[Saved entries]
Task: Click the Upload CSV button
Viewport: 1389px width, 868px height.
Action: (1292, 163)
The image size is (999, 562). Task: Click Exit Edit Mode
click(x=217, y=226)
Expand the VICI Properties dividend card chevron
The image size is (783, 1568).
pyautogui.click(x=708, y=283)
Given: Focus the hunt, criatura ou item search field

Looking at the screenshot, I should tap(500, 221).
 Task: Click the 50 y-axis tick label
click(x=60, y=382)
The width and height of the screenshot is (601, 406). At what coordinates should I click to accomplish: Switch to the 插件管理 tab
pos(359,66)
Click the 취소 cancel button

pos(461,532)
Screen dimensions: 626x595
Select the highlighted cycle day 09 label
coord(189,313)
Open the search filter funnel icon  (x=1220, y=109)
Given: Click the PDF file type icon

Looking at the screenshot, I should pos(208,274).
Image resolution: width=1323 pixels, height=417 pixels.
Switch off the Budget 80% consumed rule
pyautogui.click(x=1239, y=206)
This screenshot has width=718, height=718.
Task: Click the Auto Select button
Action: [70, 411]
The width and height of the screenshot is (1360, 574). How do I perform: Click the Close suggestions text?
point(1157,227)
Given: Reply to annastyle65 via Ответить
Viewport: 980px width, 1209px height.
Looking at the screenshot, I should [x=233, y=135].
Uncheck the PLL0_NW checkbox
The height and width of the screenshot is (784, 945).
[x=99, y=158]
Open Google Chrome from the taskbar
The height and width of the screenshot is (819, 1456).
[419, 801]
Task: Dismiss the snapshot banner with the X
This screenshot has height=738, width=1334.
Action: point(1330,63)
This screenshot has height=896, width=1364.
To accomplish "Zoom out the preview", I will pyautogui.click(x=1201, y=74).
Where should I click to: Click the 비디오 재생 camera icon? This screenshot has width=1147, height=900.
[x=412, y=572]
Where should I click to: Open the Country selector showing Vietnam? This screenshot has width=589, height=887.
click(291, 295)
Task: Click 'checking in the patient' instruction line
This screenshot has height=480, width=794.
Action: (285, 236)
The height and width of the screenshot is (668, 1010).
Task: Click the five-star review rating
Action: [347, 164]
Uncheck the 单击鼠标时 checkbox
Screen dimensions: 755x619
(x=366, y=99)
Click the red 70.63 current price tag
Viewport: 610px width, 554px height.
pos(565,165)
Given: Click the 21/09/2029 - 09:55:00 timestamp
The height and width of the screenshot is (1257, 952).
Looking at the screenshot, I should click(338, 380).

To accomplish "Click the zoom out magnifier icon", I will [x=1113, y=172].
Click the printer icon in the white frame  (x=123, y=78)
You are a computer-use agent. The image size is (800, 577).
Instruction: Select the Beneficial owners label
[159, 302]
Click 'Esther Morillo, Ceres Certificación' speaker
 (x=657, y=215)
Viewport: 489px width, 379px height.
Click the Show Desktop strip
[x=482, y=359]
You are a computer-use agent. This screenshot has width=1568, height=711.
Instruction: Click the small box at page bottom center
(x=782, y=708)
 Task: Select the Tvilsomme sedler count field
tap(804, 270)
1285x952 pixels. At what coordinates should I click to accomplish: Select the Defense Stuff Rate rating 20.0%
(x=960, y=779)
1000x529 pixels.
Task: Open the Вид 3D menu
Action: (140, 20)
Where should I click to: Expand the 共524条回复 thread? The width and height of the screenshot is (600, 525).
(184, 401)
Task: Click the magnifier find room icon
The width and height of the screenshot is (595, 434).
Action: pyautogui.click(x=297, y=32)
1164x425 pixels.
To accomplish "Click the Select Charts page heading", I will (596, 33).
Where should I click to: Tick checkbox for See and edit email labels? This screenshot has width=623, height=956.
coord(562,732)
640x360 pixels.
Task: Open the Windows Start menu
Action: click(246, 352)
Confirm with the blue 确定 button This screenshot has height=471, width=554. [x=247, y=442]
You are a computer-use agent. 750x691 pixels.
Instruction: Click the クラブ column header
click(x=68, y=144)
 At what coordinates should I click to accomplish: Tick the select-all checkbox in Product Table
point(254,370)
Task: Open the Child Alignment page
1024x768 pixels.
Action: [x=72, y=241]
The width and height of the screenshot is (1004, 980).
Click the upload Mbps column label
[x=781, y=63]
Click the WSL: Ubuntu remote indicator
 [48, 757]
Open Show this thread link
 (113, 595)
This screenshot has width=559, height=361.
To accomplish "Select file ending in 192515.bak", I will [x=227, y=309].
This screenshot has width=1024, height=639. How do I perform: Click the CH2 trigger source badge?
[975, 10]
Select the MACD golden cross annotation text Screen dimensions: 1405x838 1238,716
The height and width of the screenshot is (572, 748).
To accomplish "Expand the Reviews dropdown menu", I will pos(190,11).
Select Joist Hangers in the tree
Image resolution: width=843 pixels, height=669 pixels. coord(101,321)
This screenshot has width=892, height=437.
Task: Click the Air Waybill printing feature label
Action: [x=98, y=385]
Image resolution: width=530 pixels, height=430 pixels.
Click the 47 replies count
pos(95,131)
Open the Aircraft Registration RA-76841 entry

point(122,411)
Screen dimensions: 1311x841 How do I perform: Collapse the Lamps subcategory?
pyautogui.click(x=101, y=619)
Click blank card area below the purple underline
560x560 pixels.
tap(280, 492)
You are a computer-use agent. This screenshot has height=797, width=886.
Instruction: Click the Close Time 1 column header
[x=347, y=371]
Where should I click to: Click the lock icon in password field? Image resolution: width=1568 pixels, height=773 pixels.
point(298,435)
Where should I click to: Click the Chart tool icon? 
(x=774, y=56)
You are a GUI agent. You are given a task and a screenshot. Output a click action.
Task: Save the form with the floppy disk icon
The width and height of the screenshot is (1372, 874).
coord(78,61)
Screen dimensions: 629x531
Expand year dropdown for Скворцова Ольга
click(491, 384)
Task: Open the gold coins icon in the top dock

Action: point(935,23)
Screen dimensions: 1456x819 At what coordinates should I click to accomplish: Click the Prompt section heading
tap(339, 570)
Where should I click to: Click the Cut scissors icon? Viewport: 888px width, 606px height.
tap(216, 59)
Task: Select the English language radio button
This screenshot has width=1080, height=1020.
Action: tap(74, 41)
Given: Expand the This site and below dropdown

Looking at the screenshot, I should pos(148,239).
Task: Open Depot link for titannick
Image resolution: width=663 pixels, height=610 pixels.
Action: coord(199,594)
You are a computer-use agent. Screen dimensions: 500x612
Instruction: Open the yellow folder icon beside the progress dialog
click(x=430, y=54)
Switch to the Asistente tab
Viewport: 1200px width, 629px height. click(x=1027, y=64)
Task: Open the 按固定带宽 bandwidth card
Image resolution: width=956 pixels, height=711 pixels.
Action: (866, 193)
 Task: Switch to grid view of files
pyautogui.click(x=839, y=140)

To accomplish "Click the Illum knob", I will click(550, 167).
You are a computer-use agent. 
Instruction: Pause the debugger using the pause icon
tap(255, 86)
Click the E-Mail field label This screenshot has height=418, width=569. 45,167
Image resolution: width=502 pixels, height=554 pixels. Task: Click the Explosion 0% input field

• **To do**:
Each entry above is to be transcribed without alteration.

• **Expected answer**:
Task: Click the Upload CSV button
Viewport: 1389px width, 868px height.
Action: (1292, 163)
The image size is (999, 562). Task: Click Exit Edit Mode
click(x=217, y=226)
Expand the VICI Properties dividend card chevron
The image size is (783, 1568).
pyautogui.click(x=708, y=283)
Given: Focus the hunt, criatura ou item search field

Looking at the screenshot, I should tap(500, 221).
 Task: Click the 50 y-axis tick label
click(x=60, y=382)
The width and height of the screenshot is (601, 406). At what coordinates should I click to accomplish: Switch to the 插件管理 tab
pos(359,66)
Click the 취소 cancel button

pos(461,532)
Screen dimensions: 626x595
Select the highlighted cycle day 09 label
coord(189,313)
Open the search filter funnel icon  (x=1220, y=109)
Given: Click the PDF file type icon

Looking at the screenshot, I should pos(208,274).
Image resolution: width=1323 pixels, height=417 pixels.
Switch off the Budget 80% consumed rule
pyautogui.click(x=1239, y=206)
This screenshot has width=718, height=718.
Task: Click the Auto Select button
Action: [70, 411]
The width and height of the screenshot is (1360, 574). How do I perform: Click the Close suggestions text?
point(1157,227)
Given: Reply to annastyle65 via Ответить
Viewport: 980px width, 1209px height.
Looking at the screenshot, I should [x=233, y=135].
Uncheck the PLL0_NW checkbox
The height and width of the screenshot is (784, 945).
[x=99, y=158]
Open Google Chrome from the taskbar
The height and width of the screenshot is (819, 1456).
[419, 801]
Task: Dismiss the snapshot banner with the X
This screenshot has height=738, width=1334.
Action: point(1330,63)
This screenshot has height=896, width=1364.
To accomplish "Zoom out the preview", I will pyautogui.click(x=1201, y=74).
Where should I click to: Click the 비디오 재생 camera icon? This screenshot has width=1147, height=900.
[x=412, y=572]
Where should I click to: Open the Country selector showing Vietnam? This screenshot has width=589, height=887.
click(291, 295)
Task: Click 'checking in the patient' instruction line
This screenshot has height=480, width=794.
Action: (285, 236)
The height and width of the screenshot is (668, 1010).
Task: Click the five-star review rating
Action: [347, 164]
Uncheck the 单击鼠标时 checkbox
Screen dimensions: 755x619
(x=366, y=99)
Click the red 70.63 current price tag
Viewport: 610px width, 554px height.
pos(565,165)
Given: Click the 21/09/2029 - 09:55:00 timestamp
The height and width of the screenshot is (1257, 952).
Looking at the screenshot, I should click(338, 380).

To accomplish "Click the zoom out magnifier icon", I will [x=1113, y=172].
Click the printer icon in the white frame  (x=123, y=78)
You are a computer-use agent. The image size is (800, 577).
Instruction: Select the Beneficial owners label
[159, 302]
Click 'Esther Morillo, Ceres Certificación' speaker
 (x=657, y=215)
Viewport: 489px width, 379px height.
Click the Show Desktop strip
[x=482, y=359]
You are a computer-use agent. This screenshot has width=1568, height=711.
Instruction: Click the small box at page bottom center
(x=782, y=708)
 Task: Select the Tvilsomme sedler count field
tap(804, 270)
1285x952 pixels. At what coordinates should I click to accomplish: Select the Defense Stuff Rate rating 20.0%
(x=960, y=779)
1000x529 pixels.
Task: Open the Вид 3D menu
Action: (140, 20)
Where should I click to: Expand the 共524条回复 thread? The width and height of the screenshot is (600, 525).
(184, 401)
Task: Click the magnifier find room icon
The width and height of the screenshot is (595, 434).
Action: pyautogui.click(x=297, y=32)
1164x425 pixels.
To accomplish "Click the Select Charts page heading", I will (596, 33).
Where should I click to: Tick checkbox for See and edit email labels? This screenshot has width=623, height=956.
coord(562,732)
640x360 pixels.
Task: Open the Windows Start menu
Action: click(246, 352)
Confirm with the blue 确定 button This screenshot has height=471, width=554. [x=247, y=442]
You are a computer-use agent. 750x691 pixels.
Instruction: Click the クラブ column header
click(x=68, y=144)
 At what coordinates should I click to accomplish: Tick the select-all checkbox in Product Table
point(254,370)
Task: Open the Child Alignment page
1024x768 pixels.
Action: [x=72, y=241]
The width and height of the screenshot is (1004, 980).
Click the upload Mbps column label
[x=781, y=63]
Click the WSL: Ubuntu remote indicator
 [48, 757]
Open Show this thread link
 (113, 595)
This screenshot has width=559, height=361.
To accomplish "Select file ending in 192515.bak", I will [x=227, y=309].
This screenshot has width=1024, height=639. How do I perform: Click the CH2 trigger source badge?
[975, 10]
Select the MACD golden cross annotation text Screen dimensions: 1405x838 1238,716
The height and width of the screenshot is (572, 748).
To accomplish "Expand the Reviews dropdown menu", I will pos(190,11).
Select Joist Hangers in the tree
Image resolution: width=843 pixels, height=669 pixels. coord(101,321)
This screenshot has width=892, height=437.
Task: Click the Air Waybill printing feature label
Action: [x=98, y=385]
Image resolution: width=530 pixels, height=430 pixels.
Click the 47 replies count
pos(95,131)
Open the Aircraft Registration RA-76841 entry

point(122,411)
Screen dimensions: 1311x841 How do I perform: Collapse the Lamps subcategory?
pyautogui.click(x=101, y=619)
Click blank card area below the purple underline
560x560 pixels.
tap(280, 492)
You are a computer-use agent. This screenshot has height=797, width=886.
Instruction: Click the Close Time 1 column header
[x=347, y=371]
Where should I click to: Click the lock icon in password field? Image resolution: width=1568 pixels, height=773 pixels.
point(298,435)
Where should I click to: Click the Chart tool icon? 
(x=774, y=56)
You are a GUI agent. You are given a task and a screenshot. Output a click action.
Task: Save the form with the floppy disk icon
The width and height of the screenshot is (1372, 874).
coord(78,61)
Screen dimensions: 629x531
Expand year dropdown for Скворцова Ольга
click(491, 384)
Task: Open the gold coins icon in the top dock

Action: point(935,23)
Screen dimensions: 1456x819 At what coordinates should I click to accomplish: Click the Prompt section heading
tap(339, 570)
Where should I click to: Click the Cut scissors icon? Viewport: 888px width, 606px height.
tap(216, 59)
Task: Select the English language radio button
This screenshot has width=1080, height=1020.
Action: tap(74, 41)
Given: Expand the This site and below dropdown

Looking at the screenshot, I should pos(148,239).
Task: Open Depot link for titannick
Image resolution: width=663 pixels, height=610 pixels.
Action: coord(199,594)
You are a computer-use agent. Screen dimensions: 500x612
Instruction: Open the yellow folder icon beside the progress dialog
click(x=430, y=54)
Switch to the Asistente tab
Viewport: 1200px width, 629px height. click(x=1027, y=64)
Task: Open the 按固定带宽 bandwidth card
Image resolution: width=956 pixels, height=711 pixels.
Action: (866, 193)
 Task: Switch to grid view of files
pyautogui.click(x=839, y=140)

To accomplish "Click the Illum knob", I will click(550, 167).
You are a computer-use agent. 
Instruction: Pause the debugger using the pause icon
tap(255, 86)
Click the E-Mail field label This screenshot has height=418, width=569. 45,167
Image resolution: width=502 pixels, height=554 pixels. Task: Click the Explosion 0% input field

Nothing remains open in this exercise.